I saw a chap ahead of me walking with two sticks and looked like he was clearly struggling. I went passed him and then stopped and walked backed top him and asked if I could walk with him for a bit. Something inside of me didn’t want him to walk on his own. We had a short chat, it turned out that he has Parkinsons disease. He had a never say die attitude and his determination inspired me and gave me the boost that I needed. Shortly after his son joined him and I l left them to finish the walk by myself.

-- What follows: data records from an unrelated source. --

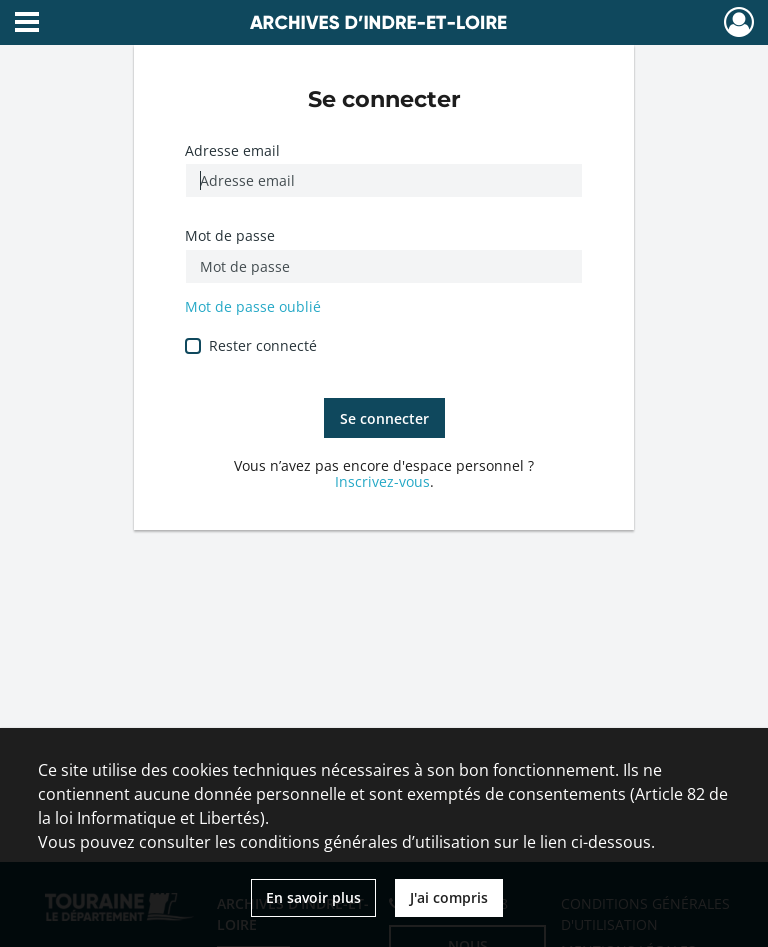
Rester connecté (263, 345)
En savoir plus (313, 897)
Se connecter (384, 418)
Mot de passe (230, 235)
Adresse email (232, 150)
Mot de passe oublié (253, 306)
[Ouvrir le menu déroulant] (27, 24)
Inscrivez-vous (382, 481)
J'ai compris (449, 897)
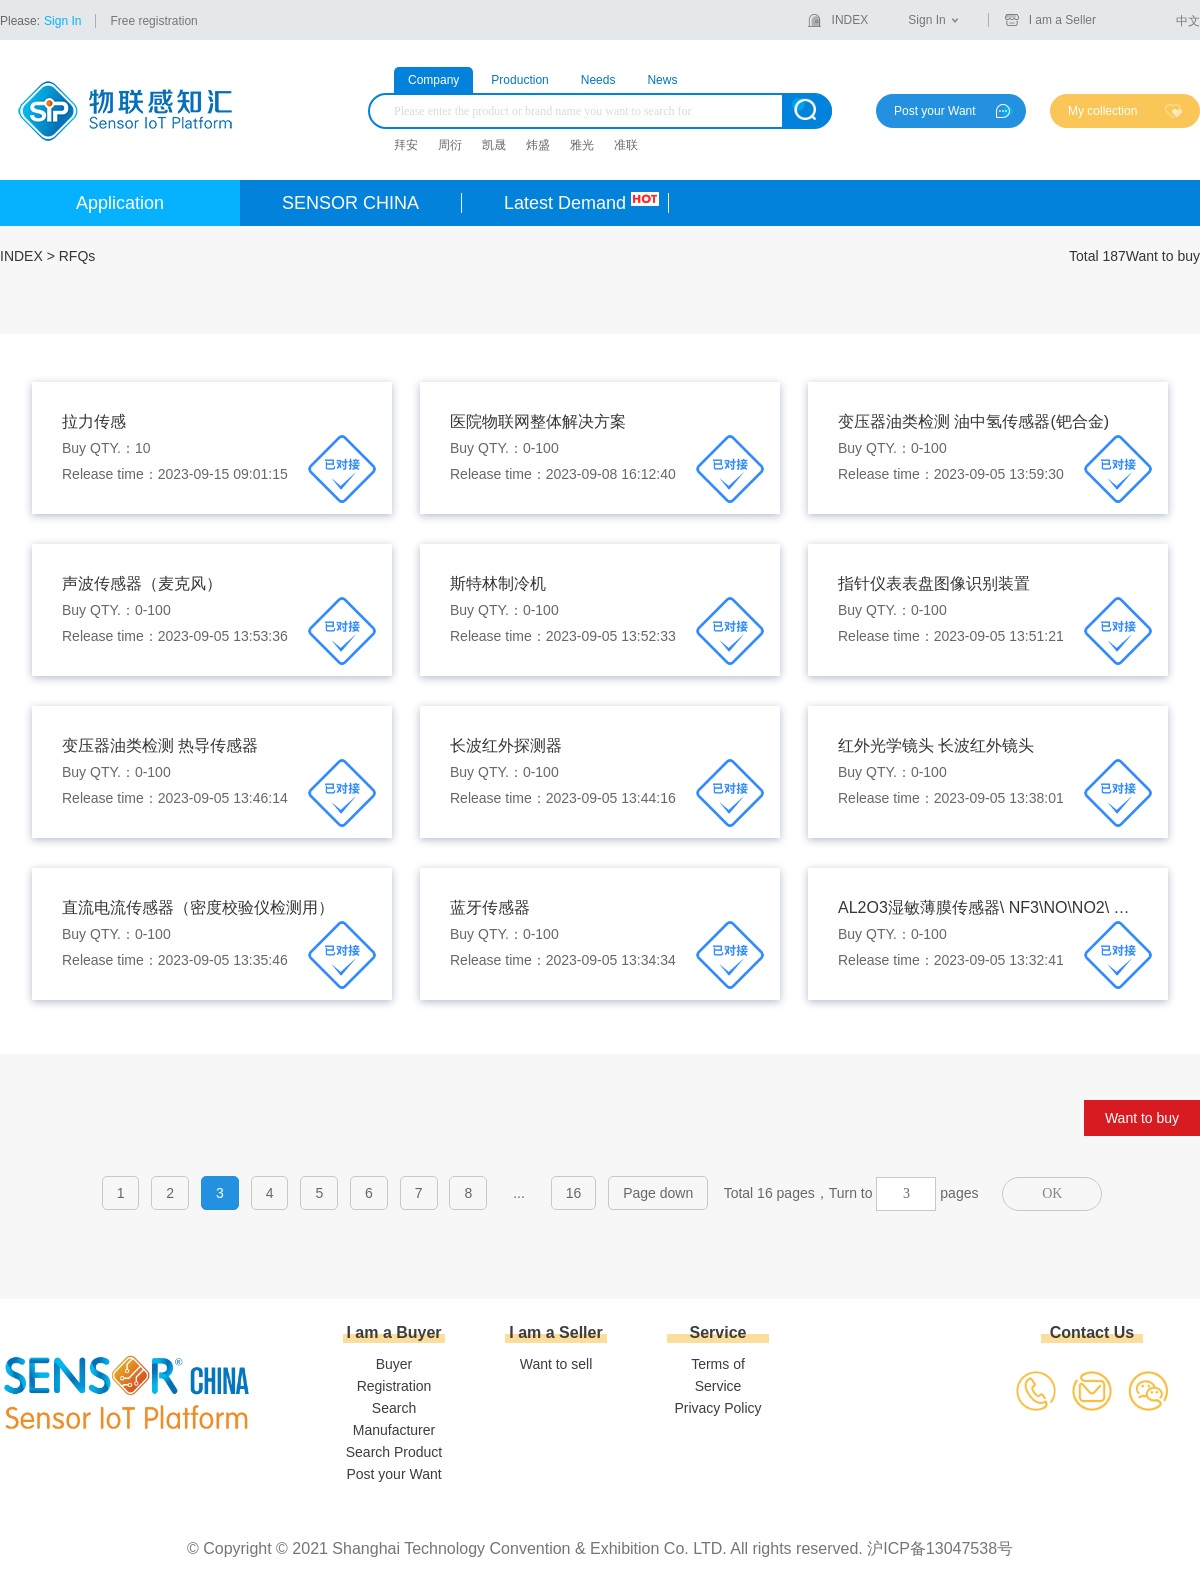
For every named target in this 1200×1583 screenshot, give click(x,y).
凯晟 (494, 145)
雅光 (582, 145)
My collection (1102, 111)
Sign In (62, 21)
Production (519, 80)
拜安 (406, 145)
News (662, 80)
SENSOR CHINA (350, 203)
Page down (658, 1193)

When I did cross the finishing line I was one of the last, many had gone so it was a bit of an anti climax for me but then I remembered why I was doing it in the first place. I received a medal 🥉 which i thought was well earned. There was no clapping and cheering that had all gone home.
The finishing line
I was doing this to tell my cancer that it can’t defeat me. If I had given up then cancer would have won for the day and I was determined not to let that happen. Living with cancer is such a Physcologal battle and it is one I am determined to win. Almost every day the battle goes on, it’s a fight with the mind and the body. Each time I do something like this I feel a victory has happened. I can see how having cancer can make you just give up on life. The endless round of daily medications, palative pain treatment, monthly injections and check ups and scans. But there are so many days where it is all worthwhile. The smile on my kids faces, the sounds of the birds, the sunsets, sunrises, and changes of the seasons and the good stuff that us humans do to make the world a better place all make the battle so worthwhile.
As im writing this im in hoslital again waiting for a scan that is going to be checking my bone density, my previoys scans although showing a marked reduction in the cancer had unfortunatly shown up sone abnomilies in both of my legs which they suspect is a sign of Osteoporosis, perhaps that explains why I really struggled to do the 10k last week. Whatever the outcome of this scan you can be sure that I wont be stopping doing these types of events in the future. Cancer can never be allowed to get the upperhand or I feel that will be it. I have to keep on top of it and keep showing it who is the boss.
Just remember be kind grateful and above all stay positive, these three things will give you unbelievable powers.